Requires Windows 10/11 Enterprise, Education, or IoT Enterprise.
- Enable the Shell Launcher optional feature
(
Enable-WindowsOptionalFeature -Online -FeatureName Client-EmbeddedShellLauncher), or push it from your MDM. - Create a dedicated standard (non-administrator) local account for the kiosk.
- Configure Shell Launcher to set that account's custom shell to the Jonot kiosk launcher, with the restart-on-exit action — via the Shell Launcher CSP from your MDM, or locally with the WMI bridge PowerShell sample documented in the Shell Launcher guide.
- Set the kiosk account to auto-logon and disable the lock screen, sleep, and fast user switching.
For a quick supervised setup without Enterprise licensing, the
Assigned Access "kiosk browser"
can point at https://kiosk.jonot.io directly — but it runs the SPA in Edge
without the native bridge (no local printing, no offline-host failover), so it
is a fallback, not a substitute for the native app.
macOS — OS-level escape-prevention runbook
Section titled “macOS — OS-level escape-prevention runbook”The app hides the menu bar and dock and blocks ⌘+Q app-side. The OS-level profile covers the routes the app cannot close: Force Quit, Mission Control, Spaces switching, hot corners, Spotlight, and app switching.
Use a dedicated managed or restricted account with auto-login. Deploy from an MDM (Jamf Pro, Kandji, Mosyle, or Intune):
-
Dedicated standard account + auto-login. Create a non-administrator local account used only for the kiosk. Enable auto-login for that account and disable system sleep with an energy profile. A Managed Login Items payload ensures the kiosk app starts at session start.
-
Disable Force Quit (⌘+⌥+Esc). Force Quit is the primary escape route that the app cannot block. Disable it with a custom managed-preferences payload for
com.apple.loginwindow:DisableForceQuitCombinedKey = true -
Disable Mission Control and Spaces switching. Use
com.apple.symbolichotkeysto disable the Mission Control shortcut (key 32) and Spaces-switching shortcuts (keys 79–81, 118–123). -
Disable hot corners. Push a
com.apple.dockpreference payload with all fourwvous-*-cornerkeys set to0(disabled). -
Disable Spotlight. Disable the Spotlight keyboard shortcut via
com.apple.symbolichotkeys(key 64 for Spotlight search). Note: the standard Restrictions payload's Spotlight key suppresses Internet results only, not Spotlight itself — use the symbolichotkeys approach instead. -
Disable app switching (⌘+Tab). Disable the Application Switcher shortcut via
com.apple.symbolichotkeys(key 27).
Linux — GNOME kiosk session
Section titled “Linux — GNOME kiosk session”On Linux the cleanest lockdown is a dedicated GNOME Kiosk session that runs the Jonot kiosk app as the session's only window — no panel, no Activities overview, and no application switcher.
- Install the
gnome-kioskpackage (available on recent Fedora and Debian/Ubuntu releases). It provides a minimal Wayland compositor that runs one fullscreen app. - Create a custom session that launches the Jonot kiosk executable as its shell command, so the kiosk app is the session.

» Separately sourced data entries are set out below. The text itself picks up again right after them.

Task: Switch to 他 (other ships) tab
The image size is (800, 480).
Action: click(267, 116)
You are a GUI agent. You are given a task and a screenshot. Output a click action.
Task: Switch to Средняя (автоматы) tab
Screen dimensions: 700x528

- Configure GDM auto-login for a dedicated standard user into that kiosk session.
- Harden the surrounding system: disable VT switching and
Ctrl+Alt+Backspace, block TTY access in
logind, and disable automatic screen blanking and power management.

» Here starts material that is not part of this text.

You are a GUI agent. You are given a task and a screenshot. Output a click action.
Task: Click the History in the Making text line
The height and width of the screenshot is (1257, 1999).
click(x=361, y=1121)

Because the GNOME Kiosk compositor never exposes a switcher or overview, there is no in-session route to another application — the OS enforces what the app's in-process shortcut suppression can only attempt.
Recommended layering
Section titled “Recommended layering”| Layer | Protects against |
|---|---|
| In-app lockdown | Menu bar/dock (macOS), ⌘+Q, accidental exits, shortcuts catchable in-process |
| OS-level kiosk profile | Force Quit, Mission Control, Spaces, hot corners, Spotlight, OS-level app switching |
| Physical enclosure | Hardware access — USB ports, power button, the keyboard |
Always run the in-app lockdown and an OS-level profile together for unattended public placements. A physical enclosure is the third layer for fully tamper-resistant deployments.